DOCUMENT ::
○ ○ ○ ○ ○
En France, alors que deux millions de jeunes ne sont ni en emploi, ni en éducation, ni en formation, le numérique offre de nombreux services innovants destinés à faciliter leur insertion professionnelle. Ce paradoxe, allié à l’intuition que le numérique pourrait profiter davantage à ces jeunes, est à l’origine d’une enquête de plusieurs mois, conduite en immersion dans quatre missions locales, urbaines et rurales. Le premier constat est sans appel, un jeune homme de 25 ans me le résume parfaitement « Les gens estiment que la maîtrise d’internet ne nécessite pas de formation car c’est la génération internet, alors qu’en réalité, il y a plein de choses qu’on ne connaît pas ». En effet, comme j’ai pu le constater, et comme l’observent les spécialistes du numérique chez les digital natives, les usages et les habiletés numériques des 16-25 ans sont très variables. Ces experts ajoutent que les compétences numériques acquises dans le domaine récréatif (par les réseaux sociaux, les jeux vidéo, etc.) ne sont pas transférées dans d’autres domaines (scolaire, professionnel). Il m’est donc apparu nécessaire d’interroger les conséquences de ce décalage, alors qu’aujourd’hui l’accès aux offres d’emploi ou aux différents services d’insertion professionnelle est de plus en plus tributaire du numérique.
○ ○ ○ ○ ○
[Entrées enregistrées]
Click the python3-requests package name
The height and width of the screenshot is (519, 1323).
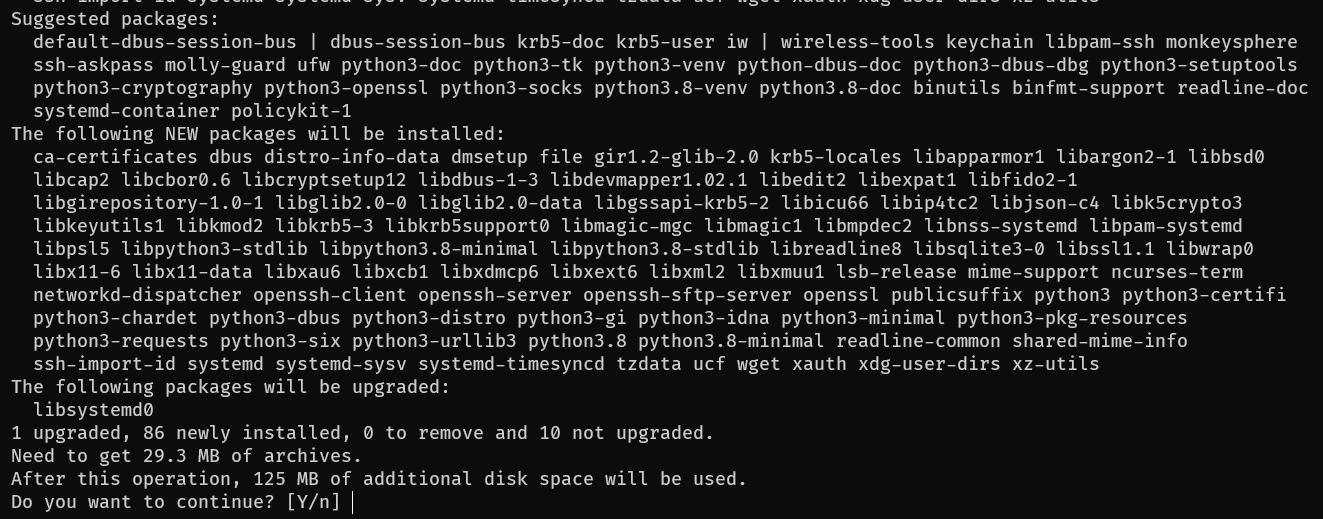121,341
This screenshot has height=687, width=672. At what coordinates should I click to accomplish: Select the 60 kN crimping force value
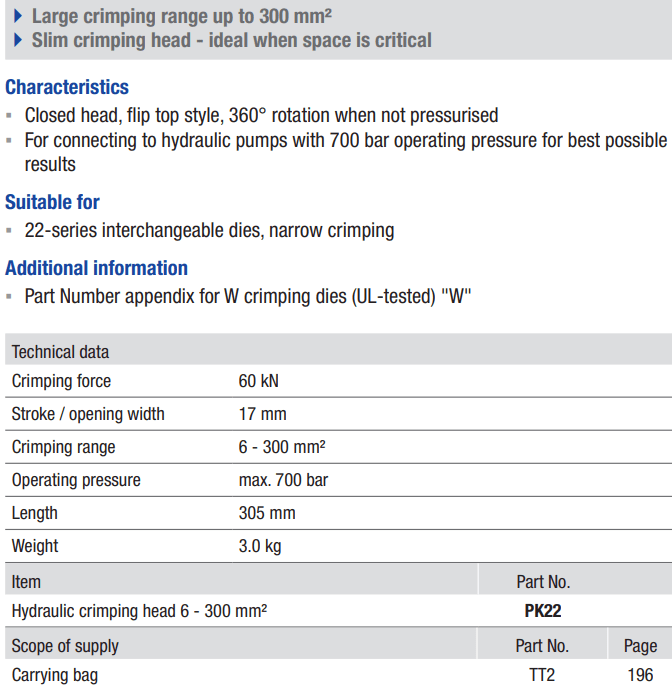(259, 381)
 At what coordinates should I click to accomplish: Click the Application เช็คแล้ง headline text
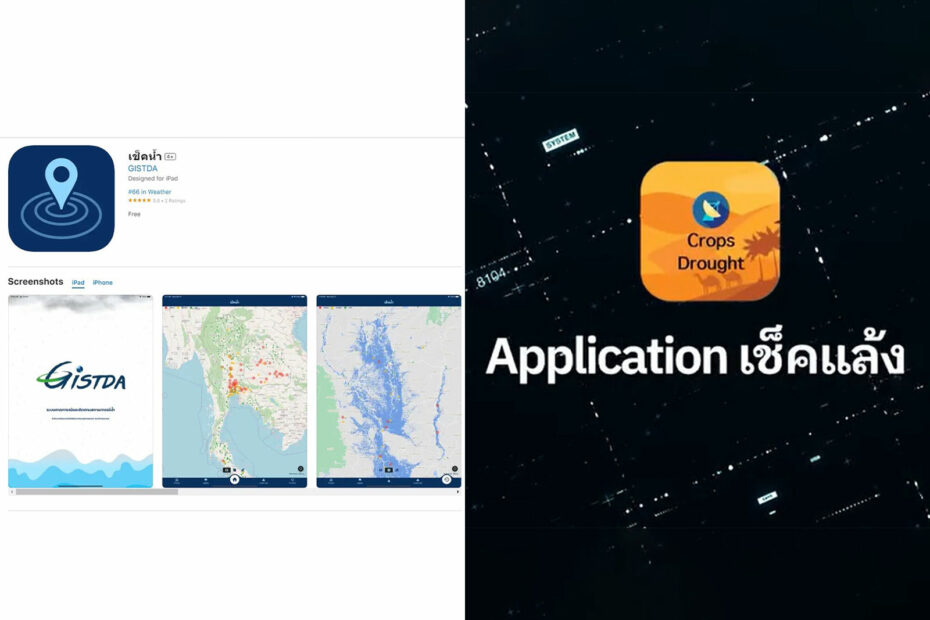695,356
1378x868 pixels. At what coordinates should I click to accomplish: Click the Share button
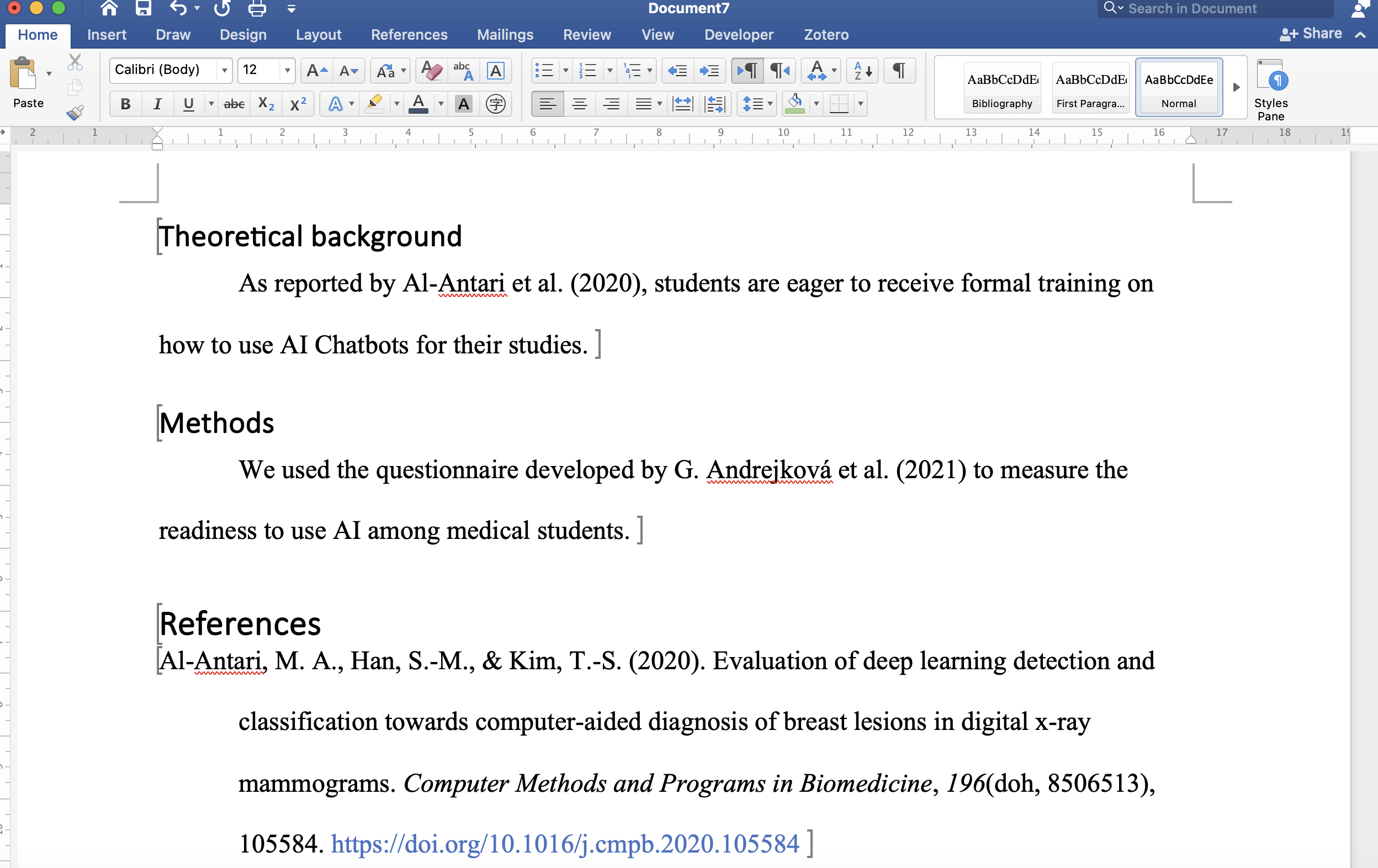click(1311, 33)
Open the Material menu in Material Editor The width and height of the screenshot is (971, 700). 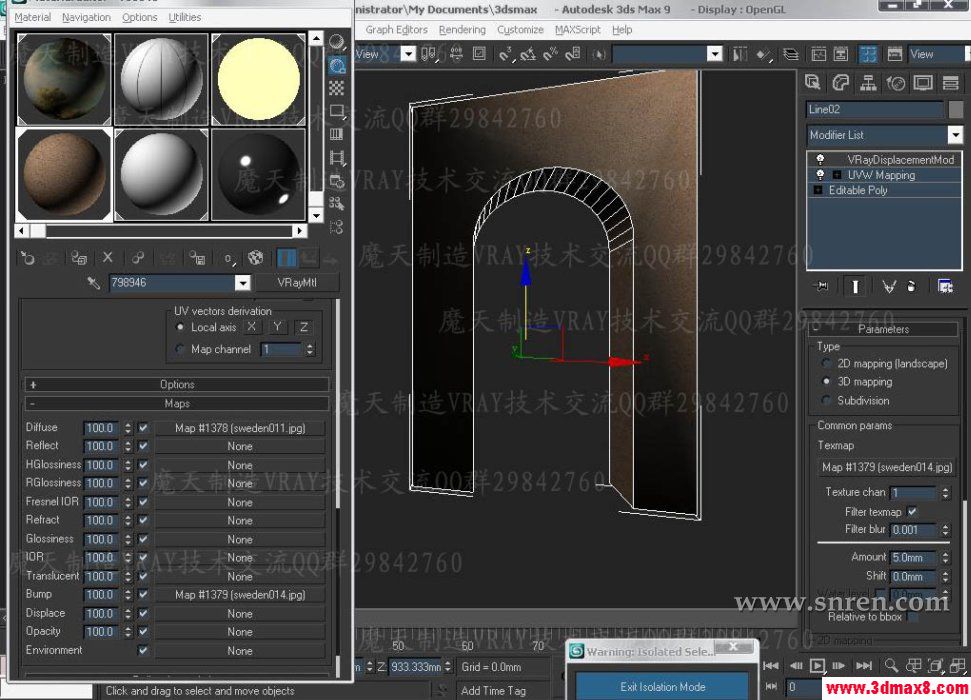31,17
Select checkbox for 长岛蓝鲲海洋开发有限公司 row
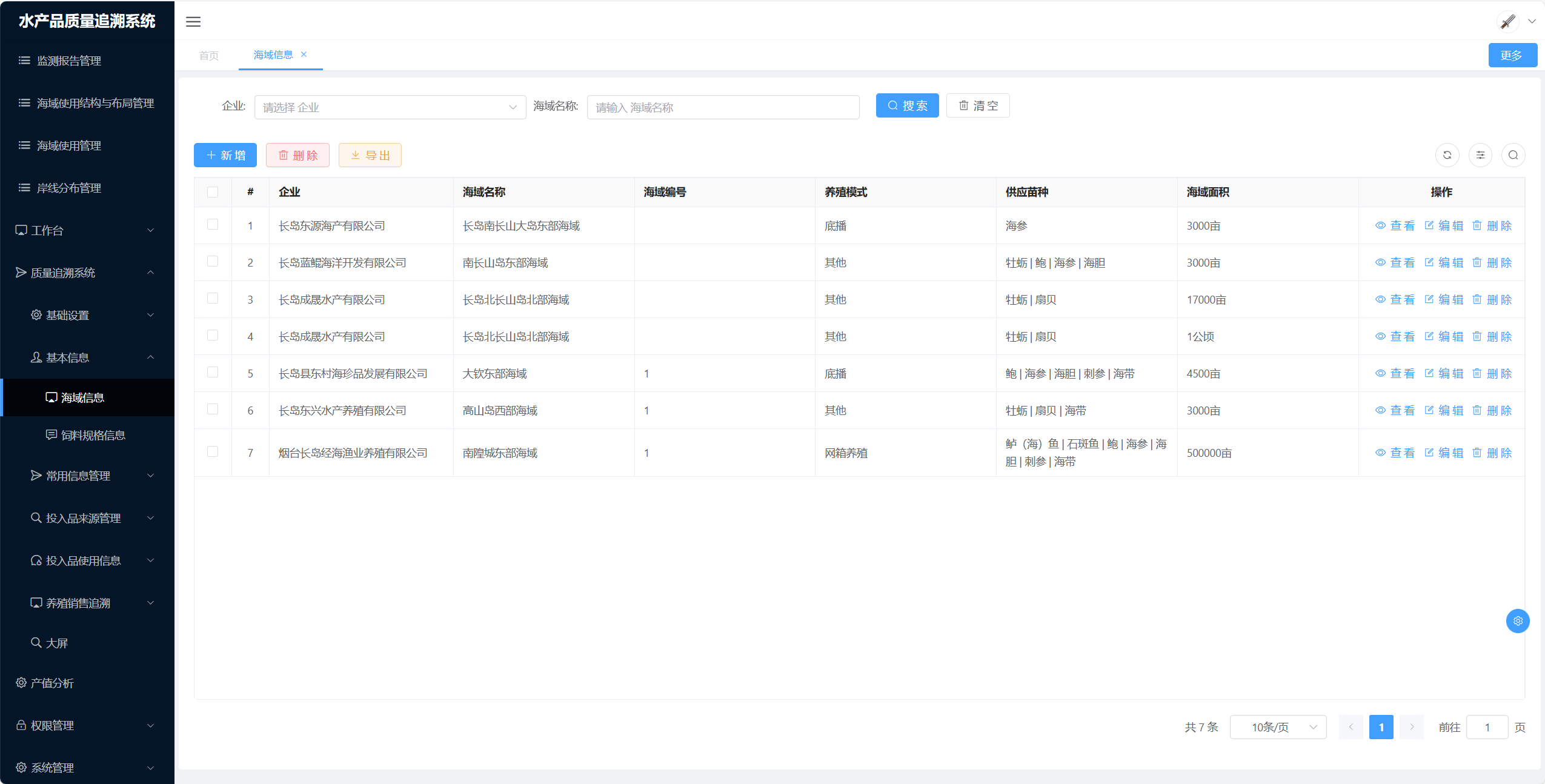Image resolution: width=1545 pixels, height=784 pixels. pyautogui.click(x=213, y=261)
○ ○ ○ ○ ○
TÂCHE DEMANDÉE ::
Selon le document sur le numérique et l’insertion des jeunes, dans combien de missions locales l’enquête a-t-elle été menée ?

RÉPONSE COMPLÈTE ::
L’enquête a été menée dans quatre missions locales, urbaines et rurales.